The new effort’s goal is to engage 1 million young people in 70 communities by 2018, according to its press materials.

Also part of LRNG will be a new digital platform that aims to connect youth to customized learning “playlists.” As envisioned, the platform will determine a student’s interests and use that information to suggest relevant learning experiences, resources, and events accordingly.

For example, students interested in design might be alerted to a mix of online resources, such as instructional videos or courses; offline events, such as local workshops or museum exhibitions; and job or internship opportunities offered by businesses in the field.

Digital badges would be used to track their progress through the variety of experiences. Such badges could be issued by a number of organizations, from educational institutions to corporate sponsors, effectively giving learners a measure of independent “credit” for learning that occurs outside of—or as a supplement to—traditional classroom work.

The third prong of LRNG’s initial efforts will involve creating and supporting digital networking opportunities for teachers, librarians, and other educators seeking to develop new pedagogical approaches based on the “connected learning” philosophy.

Challenges Ahead

The MacArthur Foundation, and now Collective Shift, places a particular emphasis on bringing informal and outside-of-school learning opportunities—such as museum trips and professional mentorships—to low-income, under-supported students.

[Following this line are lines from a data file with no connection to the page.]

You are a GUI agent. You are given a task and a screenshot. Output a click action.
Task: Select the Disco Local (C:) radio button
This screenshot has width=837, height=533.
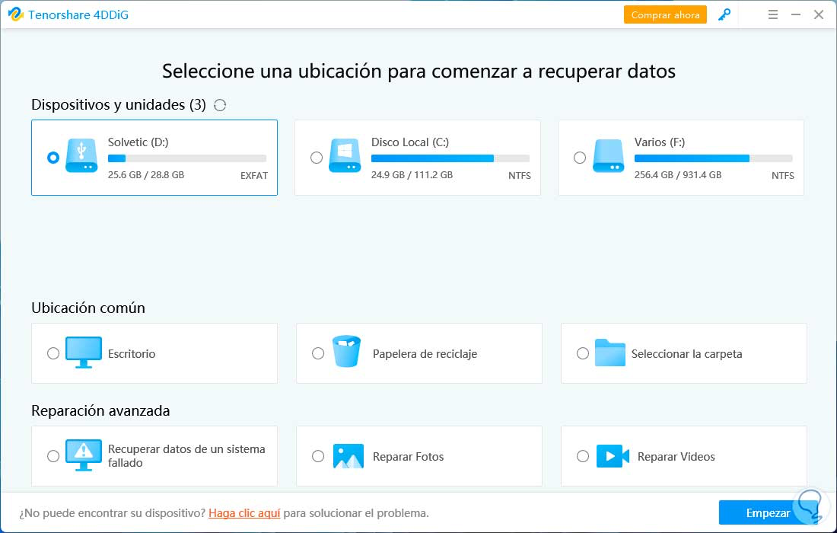[317, 158]
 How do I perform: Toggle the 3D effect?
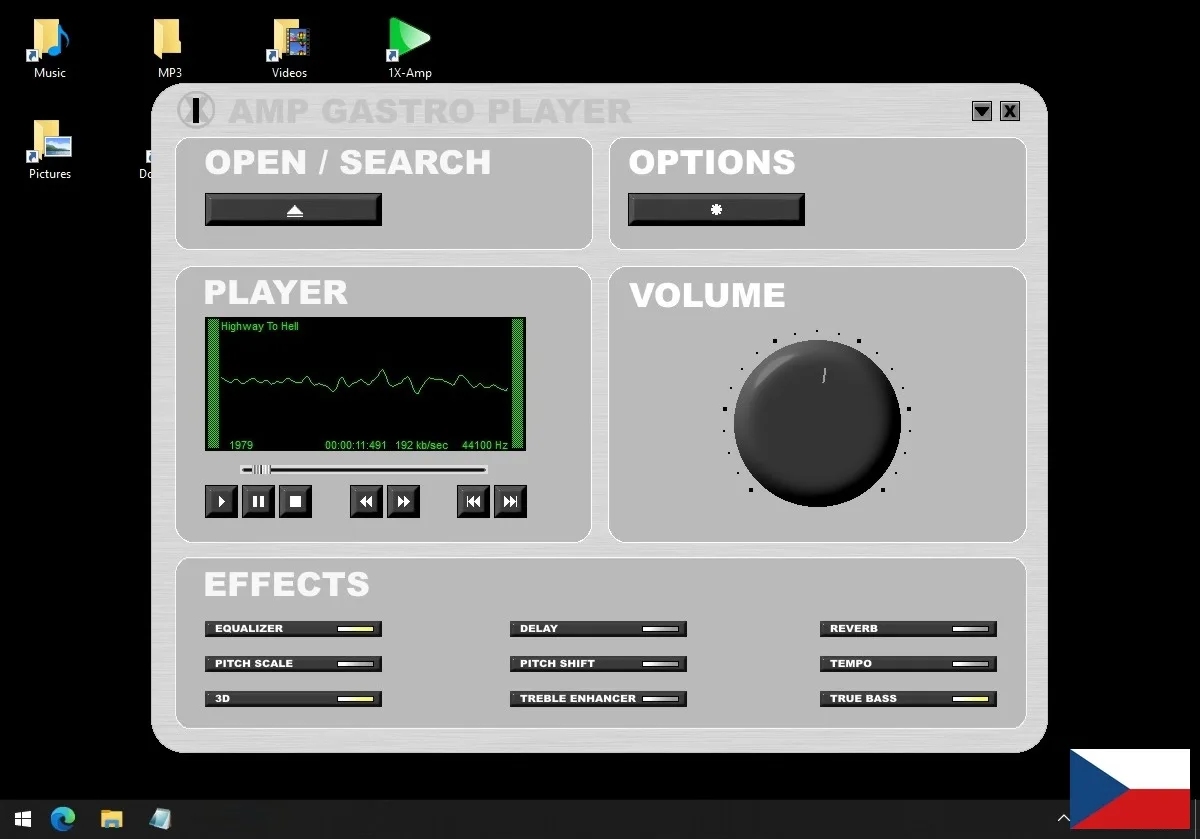293,699

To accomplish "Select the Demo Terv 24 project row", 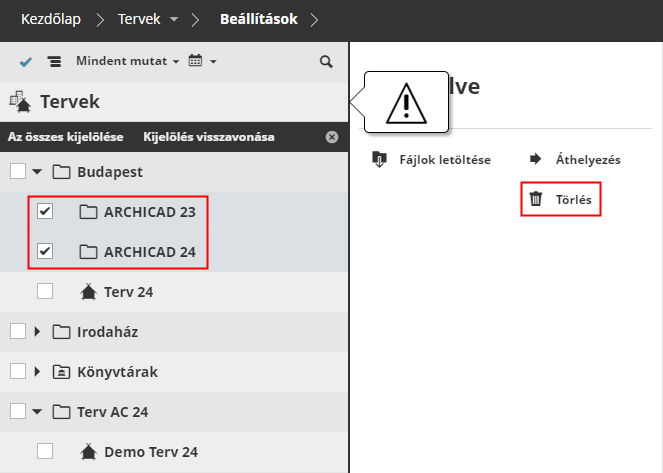I will point(150,452).
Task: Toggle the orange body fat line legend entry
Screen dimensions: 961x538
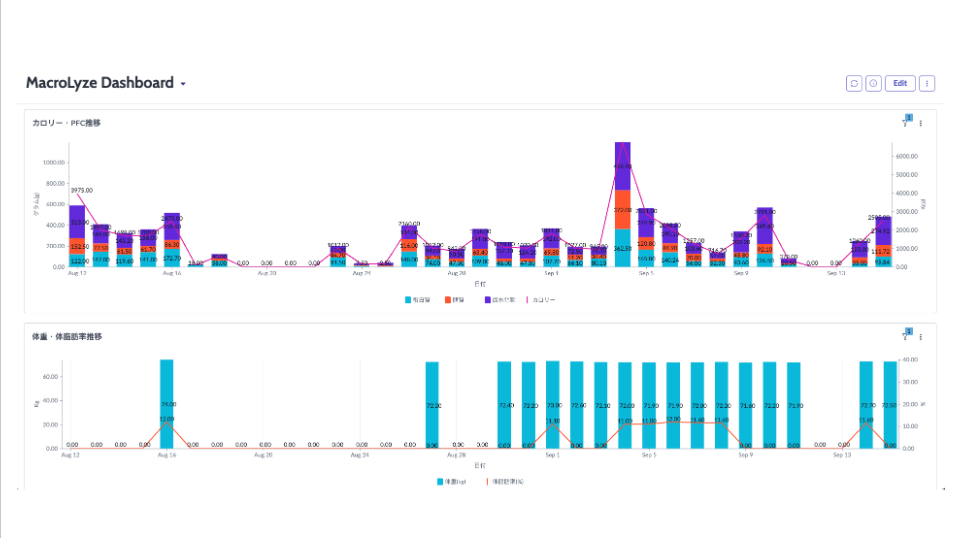Action: click(x=503, y=481)
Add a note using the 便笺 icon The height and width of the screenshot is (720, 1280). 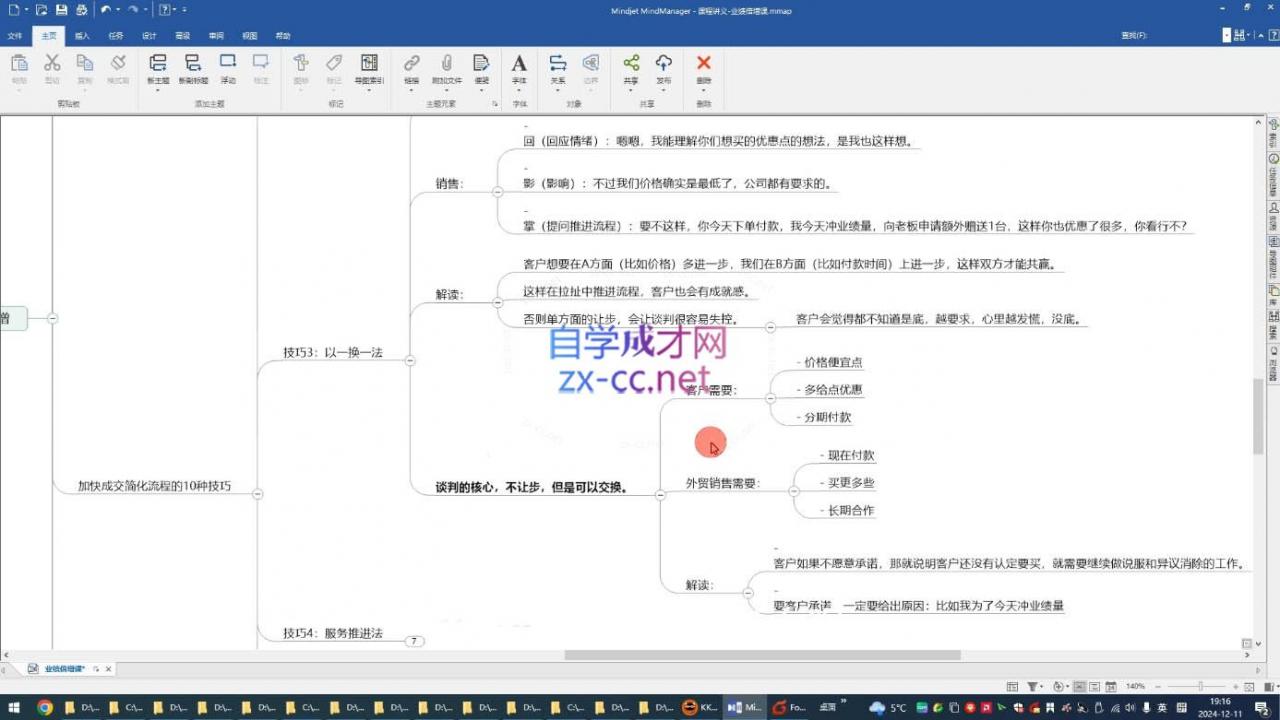point(480,65)
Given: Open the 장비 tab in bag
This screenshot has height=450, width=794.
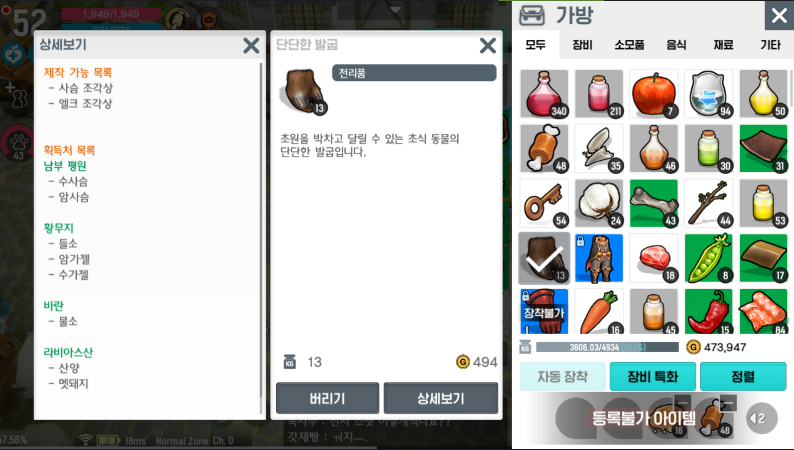Looking at the screenshot, I should (582, 45).
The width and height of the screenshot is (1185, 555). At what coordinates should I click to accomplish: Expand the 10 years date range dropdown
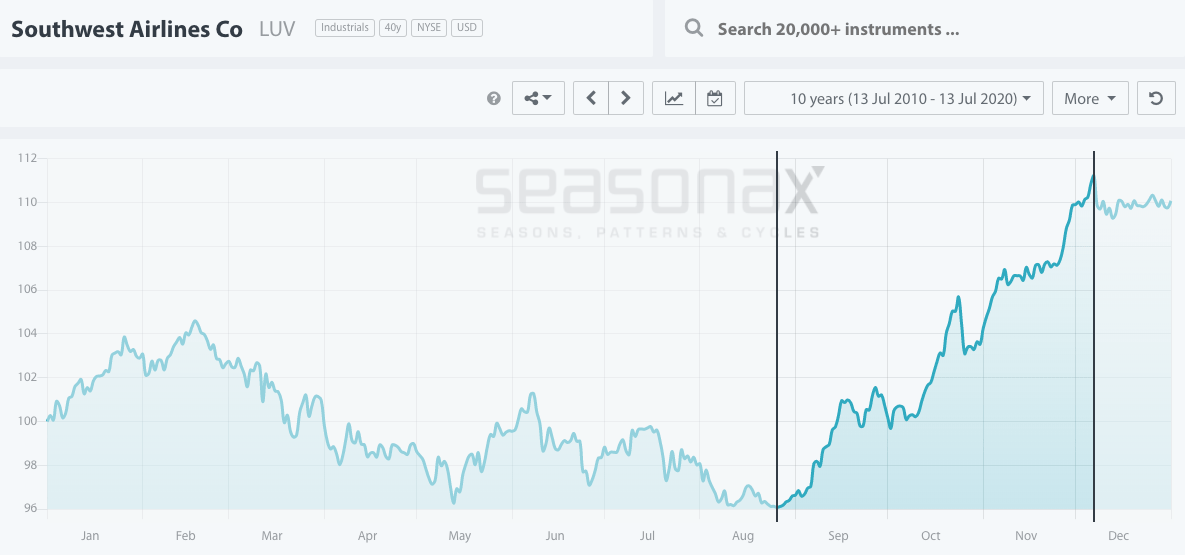coord(894,98)
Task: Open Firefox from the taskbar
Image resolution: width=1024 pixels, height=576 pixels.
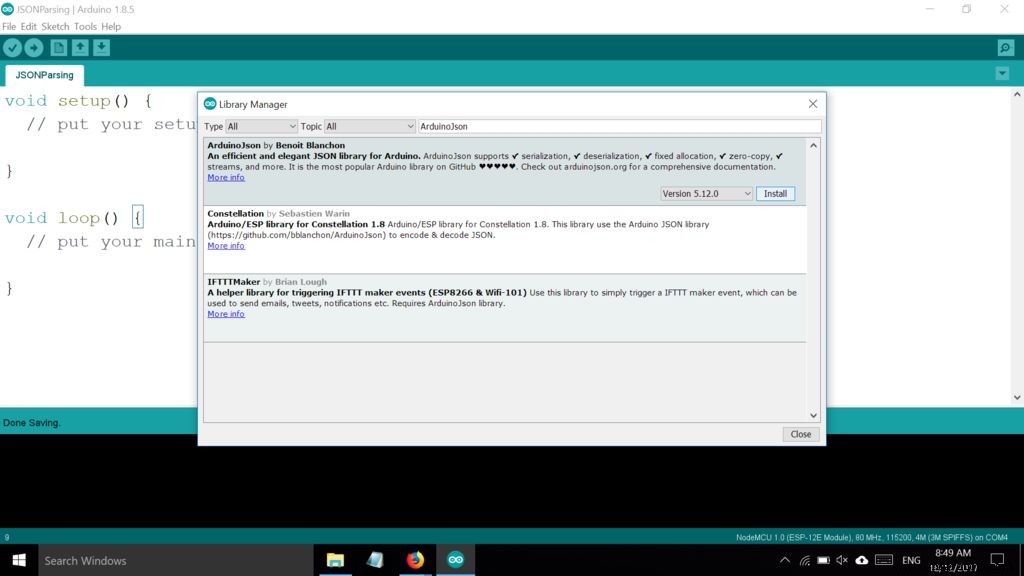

But there are many challenges associated with bringing such efforts to scale. The work is time-consuming and heavily dependent on getting key leaders in a given city around the same table and on the same page. While hundreds of millions of dollars in investment capital are flowing to entrepreneurs seeking to invent the next killer ed-tech app to be sold to schools, there’s no clear potential for huge returns on the cross-sector collaborations that MacArthur supports. And for many outside the ed-tech world, the whole notion of “connected learning,” digital badges, and competency-based progressions are unfamiliar and often confusing.

It’s yet to be determined if a nonprofit organization is the right type of entity to overcome such hurdles, said Gabriel Brodbar, the executive director of the Reynolds program in social entrepreneurship at New York University.

Nimbleness and the ability to help attract capital and steer it to the best, most scalable solutions is key, he said. But too often, Brodbar said, philanthropic foundations and mission-driven nonprofits limit their attention and dollars to specific approaches they already know. “If the innovation in the field is not unfettered and feels it has to respond to the nonprofit’s or foundation’s focus, you wind up ultimately pigeonholing people and narrowing potential approaches,” he said.

For MacArthur, though, part of the motivation for spinning off its digital-learning work came from the realization that its heavy support for the field was actually serving to prevent other donors and sources of capital from getting involved, too.

Among the partners supporting the new nonprofit out of the gate are Arizona State University, Electronic Arts, Gap Foundation, and the Boys & Girls Clubs of America.

In an interview, Collective Shift Chief Operating Officer Lindl explained that companies such as EA Games and GAP are partnering with the initiative not as a “philanthropic offshoot,” but because they see the group’s work as “core and critical to their businesses,” especially considering the hiring challenges they face given the paucity of young STEM talent.

They see the “need to invest in youth at this level, rather than when they enter into the workforce,” Lindl said. “Right now, companies are finding they can’t fill 40 percent of their jobs.”

For Eidman-Aadahl of the National Writing Project, the foundation’s shift in strategy is the source of some anxiety, but also excitement.

“MacArthur has given this 10 years. That’s an extraordinary run,” she said. “This is a way for them to say we’re still here, we’re still investing in this, but this work has to belong to a wider set of people.”

A version of this article appeared in the October 21, 2015 edition of Education Week as Philanthropy Moves to Scale Up Digital Ed.